Jika di dalam dunia umum, hal ini lumrah dan hampir tidak ada seorang terdakwa atau siswa/mahasiswa yang dapat menyalahkan si hakim atau guru/dosen atas tindakan penilaian benar atau salah, namun ternyata di dunia rohani, hal ini tabu. Banyak orang Kristen tidak menguji khotbah mimbar dengan Alkitab dengan berbagai alasan, misalnya: Pertama, menguji khotbah dengan Alkitab sama dengan tindakan menghakimi, padahal Tuhan Yesus melarang kita untuk menghakimi orang lain (Mat. 7:1). Pengutipan Matius 7:1 merupakan pengutipan yang tidak memperhatikan konteks dekatnya. Matius 7:1-5 tidak sedang mengajar bahwa kita tidak boleh menghakimi, tetapi melalui kelima ayat ini, Kristus mengajar kita agar kita menghakimi dengan standar yang benar (ay. 2) sambil tetap menghakimi diri sendiri terlebih dahulu (ay. 3-5). Jika Matius 7:1 ditafsirkan sebagai larangan Kristus untuk menghakimi orang lain, maka mengapa pada pasal yang sama namun di ayat 15-23, Kristus sendiri menghakimi para penyesat? Apakah Ia tidak konsisten? Tentu tidak. Yang salah adalah penafsiran banyak orang Kristen terhadap Matius 7:1 yang tidak memperhatikan konteks dekatnya. Kedua, “jangan mengusik orang yang diurapi Tuhan.” Pernyataan yang pernah saya dengar dari seorang Kristen yang enggan menguji isi khotbah dengan Alkitab adalah kita jangan mengusik orang yang diurapi Tuhan. Dengan kata lain, pendeta siapa pun dengan ajaran salah (bahkan sesat) sekalipun adalah orang yang diurapi Tuhan, sehingga jangan sekali-kali mengusik apalagi mengkritiknya. Konsep ini lebih mirip konsep mistik ketimbang konsep Alkitab. Di dalam dunia mistik, para pemimpin agama dianggap titisan Tuhan yang tak bersalah, sehingga ketika umatnya berani mengkritik para pemimpin agama, ia akan menerima hukuman dari Tuhan. Konsep ini bukan hanya salah, namun juga bertentangan dengan Alkitab. Tuhan Yesus sendiri menghakimi para penyesat (Mat. 7:15-23), Paulus pun berani menegur kemunafikan Petrus (Gal. 2:11-14), Paulus juga mengajar agar kita menguji segala sesuatu dan memegang yang baik (1Tes. 5:21), dan Yohanes mengajar kita untuk menguji roh apakah roh itu berasal dari Allah atau bukan (1Yoh. 4:1-4).
Alkitab dengan jelas mengajar kita agar tidak mempercayai segala bentuk pengajaran yang melawan kebenaran Alkitab. Oleh karena itu, sebagai orang Kristen, sebelum kita menguji khotbah mimbar dengan Alkitab, kita harus sudah membaca Alkitab dari Kejadian s/d Wahyu minimal 1x. Dengan membaca Alkitab, kita diperlengkapi untuk menguji segala sesuatu dengan firman-Nya. Saya pun telah mempraktikkan hal ini. Ketika ada pendeta yang berkhotbah bahwa orang Kristen yang disunat itu berdosa, maka saya langsung teringat pada Kisah Para Rasul 16:2-3,
2Timotius ini dikenal baik oleh saudara-saudara di Listra dan di Ikonium,
3dan Paulus mau, supaya dia menyertainya dalam perjalanan. Paulus menyuruh menyunatkan dia karena orang-orang Yahudi di daerah itu, sebab setiap orang tahu bahwa bapanya adalah orang Yunani.
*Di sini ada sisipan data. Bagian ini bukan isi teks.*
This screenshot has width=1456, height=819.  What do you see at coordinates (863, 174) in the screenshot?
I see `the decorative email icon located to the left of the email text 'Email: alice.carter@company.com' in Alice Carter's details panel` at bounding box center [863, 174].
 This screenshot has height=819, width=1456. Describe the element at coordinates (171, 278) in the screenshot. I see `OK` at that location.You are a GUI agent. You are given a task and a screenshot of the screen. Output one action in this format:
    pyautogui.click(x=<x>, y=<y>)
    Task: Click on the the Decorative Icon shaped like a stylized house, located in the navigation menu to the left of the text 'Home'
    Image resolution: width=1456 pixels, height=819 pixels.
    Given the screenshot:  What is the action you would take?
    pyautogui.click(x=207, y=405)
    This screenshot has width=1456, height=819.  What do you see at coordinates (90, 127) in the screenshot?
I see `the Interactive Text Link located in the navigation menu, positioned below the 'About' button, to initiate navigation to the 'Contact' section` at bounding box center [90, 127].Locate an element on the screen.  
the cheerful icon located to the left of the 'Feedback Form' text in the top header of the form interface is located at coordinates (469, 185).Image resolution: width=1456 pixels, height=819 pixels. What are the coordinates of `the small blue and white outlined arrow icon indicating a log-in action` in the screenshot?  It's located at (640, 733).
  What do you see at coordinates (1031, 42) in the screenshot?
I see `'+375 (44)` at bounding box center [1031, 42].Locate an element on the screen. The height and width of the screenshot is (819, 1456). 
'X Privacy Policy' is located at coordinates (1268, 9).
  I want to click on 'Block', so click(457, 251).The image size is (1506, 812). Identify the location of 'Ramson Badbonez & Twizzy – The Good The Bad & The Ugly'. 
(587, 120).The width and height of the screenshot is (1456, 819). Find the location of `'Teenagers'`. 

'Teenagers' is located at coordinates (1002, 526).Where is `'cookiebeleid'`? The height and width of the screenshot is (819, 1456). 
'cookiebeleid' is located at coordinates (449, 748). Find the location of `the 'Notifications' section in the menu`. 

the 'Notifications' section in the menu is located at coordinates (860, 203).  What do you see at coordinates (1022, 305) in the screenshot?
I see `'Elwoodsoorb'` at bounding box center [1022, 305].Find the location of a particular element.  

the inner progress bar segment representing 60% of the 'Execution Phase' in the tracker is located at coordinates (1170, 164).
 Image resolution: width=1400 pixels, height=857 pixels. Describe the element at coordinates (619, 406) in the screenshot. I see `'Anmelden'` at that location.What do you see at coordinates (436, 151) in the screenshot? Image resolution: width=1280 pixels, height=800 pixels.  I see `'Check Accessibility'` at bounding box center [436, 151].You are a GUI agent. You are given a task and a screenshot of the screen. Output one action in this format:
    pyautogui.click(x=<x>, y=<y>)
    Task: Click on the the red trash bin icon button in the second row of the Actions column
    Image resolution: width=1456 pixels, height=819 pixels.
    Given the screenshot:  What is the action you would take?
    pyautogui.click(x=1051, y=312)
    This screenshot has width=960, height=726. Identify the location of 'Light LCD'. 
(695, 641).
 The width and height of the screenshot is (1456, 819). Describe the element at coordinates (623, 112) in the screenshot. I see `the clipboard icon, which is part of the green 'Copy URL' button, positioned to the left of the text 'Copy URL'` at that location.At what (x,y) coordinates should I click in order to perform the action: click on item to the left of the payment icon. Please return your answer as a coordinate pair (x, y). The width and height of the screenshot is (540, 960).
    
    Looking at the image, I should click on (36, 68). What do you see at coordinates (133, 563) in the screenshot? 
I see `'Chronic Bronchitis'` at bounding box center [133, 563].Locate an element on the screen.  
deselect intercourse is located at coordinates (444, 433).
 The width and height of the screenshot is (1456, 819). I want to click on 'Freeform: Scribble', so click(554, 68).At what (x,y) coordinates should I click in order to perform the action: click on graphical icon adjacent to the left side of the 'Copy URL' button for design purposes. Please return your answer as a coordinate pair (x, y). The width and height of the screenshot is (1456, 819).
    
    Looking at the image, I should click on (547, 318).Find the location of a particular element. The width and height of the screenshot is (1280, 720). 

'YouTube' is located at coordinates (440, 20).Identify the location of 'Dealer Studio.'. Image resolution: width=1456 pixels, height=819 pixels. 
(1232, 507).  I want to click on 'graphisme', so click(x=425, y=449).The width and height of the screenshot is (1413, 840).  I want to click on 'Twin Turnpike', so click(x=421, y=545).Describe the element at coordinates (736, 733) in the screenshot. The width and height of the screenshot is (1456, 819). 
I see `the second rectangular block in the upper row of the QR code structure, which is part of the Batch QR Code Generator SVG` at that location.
Jika ada orang Kristen yang disunat itu berdosa, maka Timotius pun juga berdosa. Lebih tajam lagi, Paulus yang menyuruh Timotius disunat pun ikut berdosa. Jika Paulus dan Timotius berdosa, mengapa si pendeta tersebut membaca dan menafsirkan Surat Galatia yang ditulis Paulus? Tidak konsisten bukan?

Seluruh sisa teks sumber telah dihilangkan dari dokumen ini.